Sedric Webber (born January 5, 1977), sometimes misspelled as Cedric Webber, is an American retired professional basketball player. He played the small forward position for a career that spanned between 1999 and 2006 in which he played in numerous countries and leagues. Webber was also a standout college player for the College of Charleston (CofC) between 1995 and 1999.

== College ==
Webber played for the CofC Cougars under head coach John Kresse between 1995–96 and 1998–99. During his four-year career he scored 1,267 points and 694 rebounds. As a junior in 1997–98 he was named the Trans-America Athletic Conference (TAAC) Co-Player of the Year after averaging 15.1 points and 7.9 rebounds per game. The TAAC changed its name in 2001 to the Atlantic Sun Conference.

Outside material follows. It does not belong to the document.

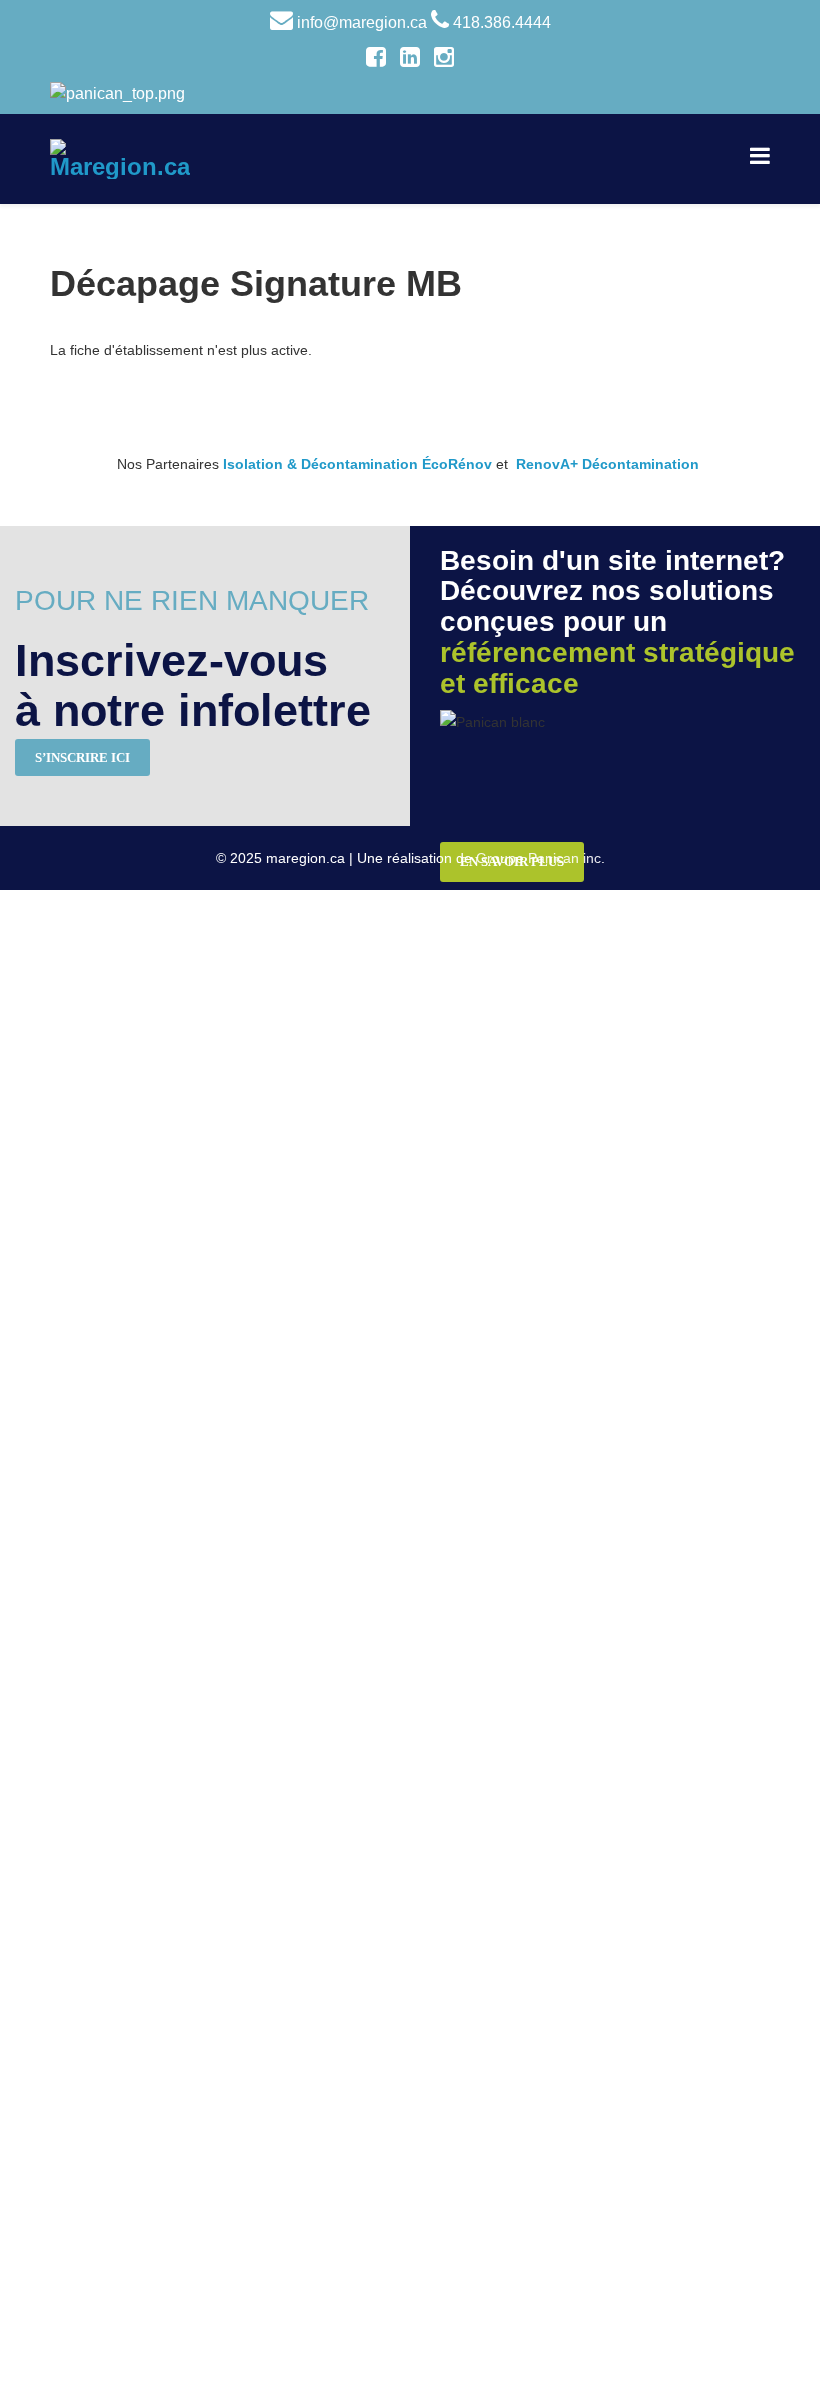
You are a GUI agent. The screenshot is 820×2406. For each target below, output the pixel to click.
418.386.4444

During the summer after his junior year, Webber was ticketed for trespassing and disorderly conduct when he was playing pick-up basketball in CofC's arena, then refused to leave the premises. His defense attorney proved that they were let in and authorized to play, and the charges were thrown out by a judge. Also between his junior and senior years, the College of Charleston switched athletic conferences and became members of the Southern Conference beginning in the 1998–99 school year.

As a senior, Webber claimed his second straight conference player of the year award after leading the Cougars to their second consecutive NCAA Tournament appearance. He averaged 13.8 points, 7.2 rebounds and 2.1 assists per game, all of which led CofC. By winning back-to-back player of the year awards, and due to CofC's conference switch, Webber joined Granger Hall as the second Division I men's basketball player to have won conference player of the year in two different Division I conferences (in 2013–14, Creighton's Doug McDermott became the third).

== Professional ==
Webber did not get selected in the 1999 NBA draft. His professional career thus began in the United States Basketball League for the Kansas Cagerz. Over the next seven seasons, Webber was somewhat of a journeyman, spending time in various leagues in the United States as well as Australia, the Philippines, Sweden, and Venezuela. His greatest success came while playing in the NBA Development League. Between 2001–02 and 2003–04, while playing for the North Charleston Lowgators and Columbus Riverdragons, Webber was twice named to the All-NBA Development League Team (2002, 2003). In each of those seasons he finished in the top five in scoring. For the 2002–03 season, he finished fifth in field goal attempts and sixth in total field goals, fifth in free throw attempts, third in total steals and steals per game, fifth in minutes per game, ninth in points per game and fifth in total points, third in minutes played, sixth in total offensive rebounds, tenth in total assists, and was the overall number one player with 50 total games played. He was considered the Lowgators' "go-to guy" that season, according to head coach Doug Marty. In 2003–04, Webber earned the NBDL Player of the Month Award for March 2004.

Webber's professional career ended in 2006 after playing for his final club, the Sydney Kings in Australia's National Basketball League.